Christchurch earthquake: S&P continues to calculate insurance losses

Wrecked buildings line the streets of central Lyttelton township.Photo / Sarah Ivey
Wrecked buildings line the streets of central Lyttelton township.Photo / Sarah Ivey

Credit rating companies say there is no immediate need to change the credit ratings of insurers because of the Christchurch earthquake but Moody's Investors Service said ratings pressure may develop over time on the banking sector.

"Overall, we believe the immediate consequences of the earthquake - and likely direct consequences over time to rated issuers - are clearly negative but do not pose immediate ratings threats," Moody's said.

"The most likely area where ratings pressure might develop over time would be the banking sector, but would depend on the way in which the New Zealand economy recovers from this event," Moody's said.

The issue would be considered in a pre-existing rating review of the major New Zealand banks.

Standard & Poor's Ratings Services has stopped short of putting a figure on the insurance cost of Tuesday's magnitude 6.3 earthquake in Christchurch, saying only that the unprecedented event will cost more than the September earthquake.

"While still very early to accurately assess, we would expect the insurance loss to far exceed that of the September 2010 Christchurch earthquake, which currently stands at around $5 billion, and add to the general insurers' recent major flood losses in Australia."

Yesterday, JP Morgan estimated the cost of the earthquake at $16 billion.

Standard & Poor's said today that the earthquake placed further downward pressure on the earnings of the general insurers in New Zealand.

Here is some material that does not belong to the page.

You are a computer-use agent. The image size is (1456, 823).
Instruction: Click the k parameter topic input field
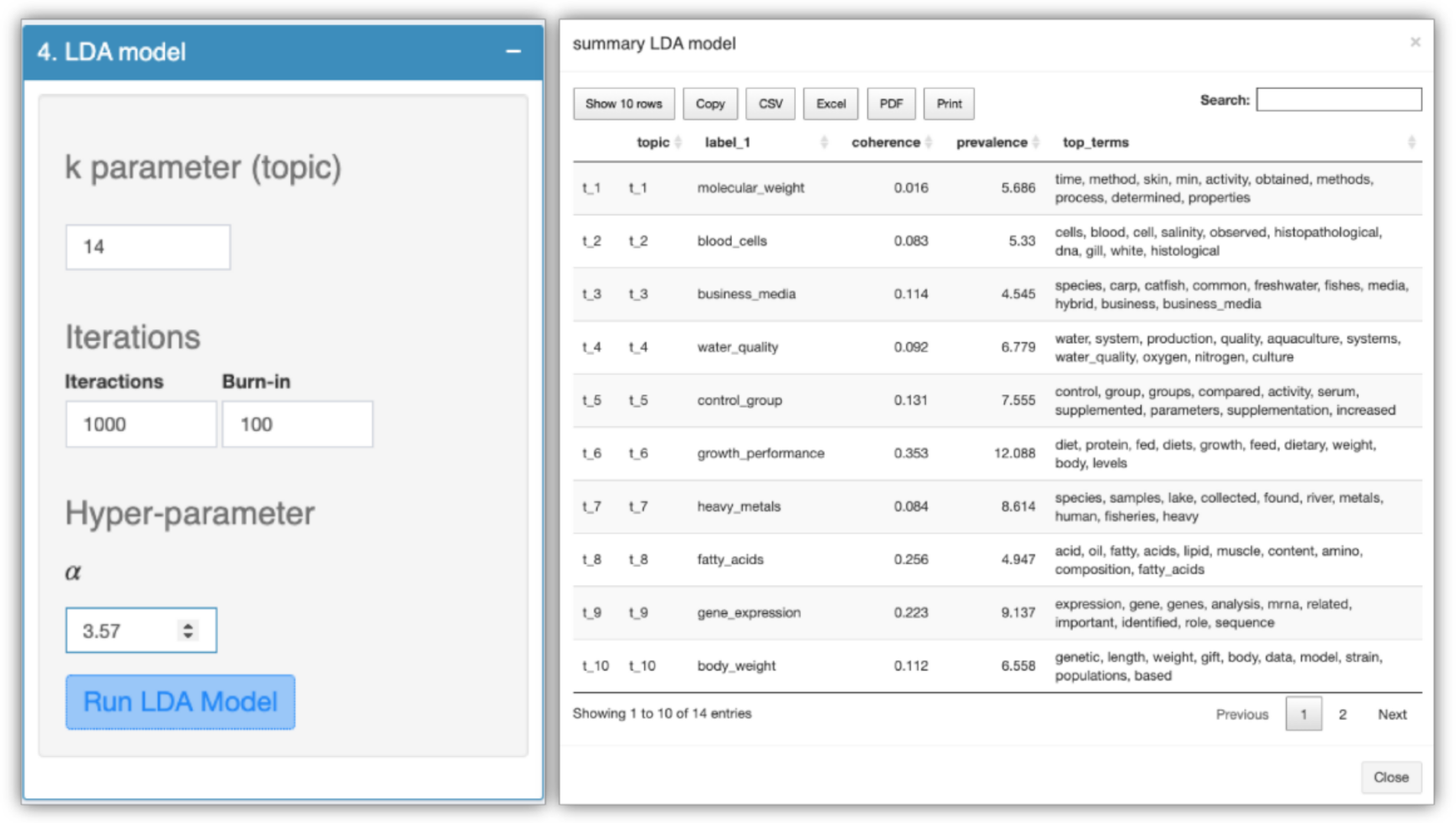[148, 247]
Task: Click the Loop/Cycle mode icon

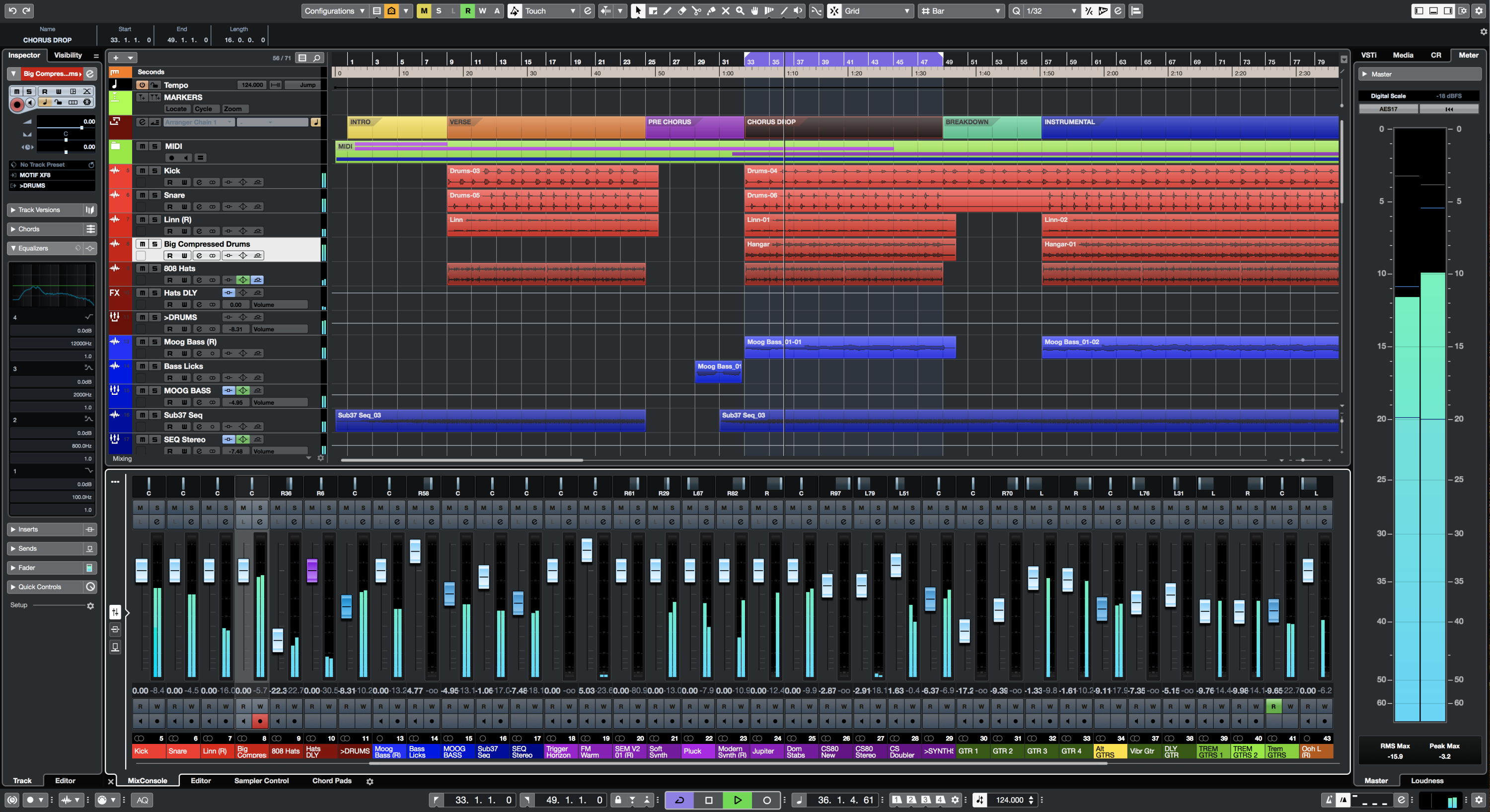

But their capital strength and reinsurance protection would limit negative rating pressure at this stage.

The scale of the event in terms of loss of life and damage to property was unprecedented for the region in recent times.

Suncorp Group Ltd, which owns Vero Insurance New Zealand, has reinsurance cover which limits its exposure to $60 million. Insurance Australia Group, which owns IAG New Zealand, has reinsurance cover which will limit exposure to A$40m.

The Earthquake Commission will meet the first $1.5b of its eligible residential exposure. It has substantial reinsurance protection beyond that.

The availability and cost of reinsurance protection in future may be an issue for insurers.

"Reinsurance capacity has been ample in recent years, but we are now moving from a buyers' to a sellers' market, in view of these catastrophic events. As a result, the cost and availability of reinsurance cover may not be as attractive as before."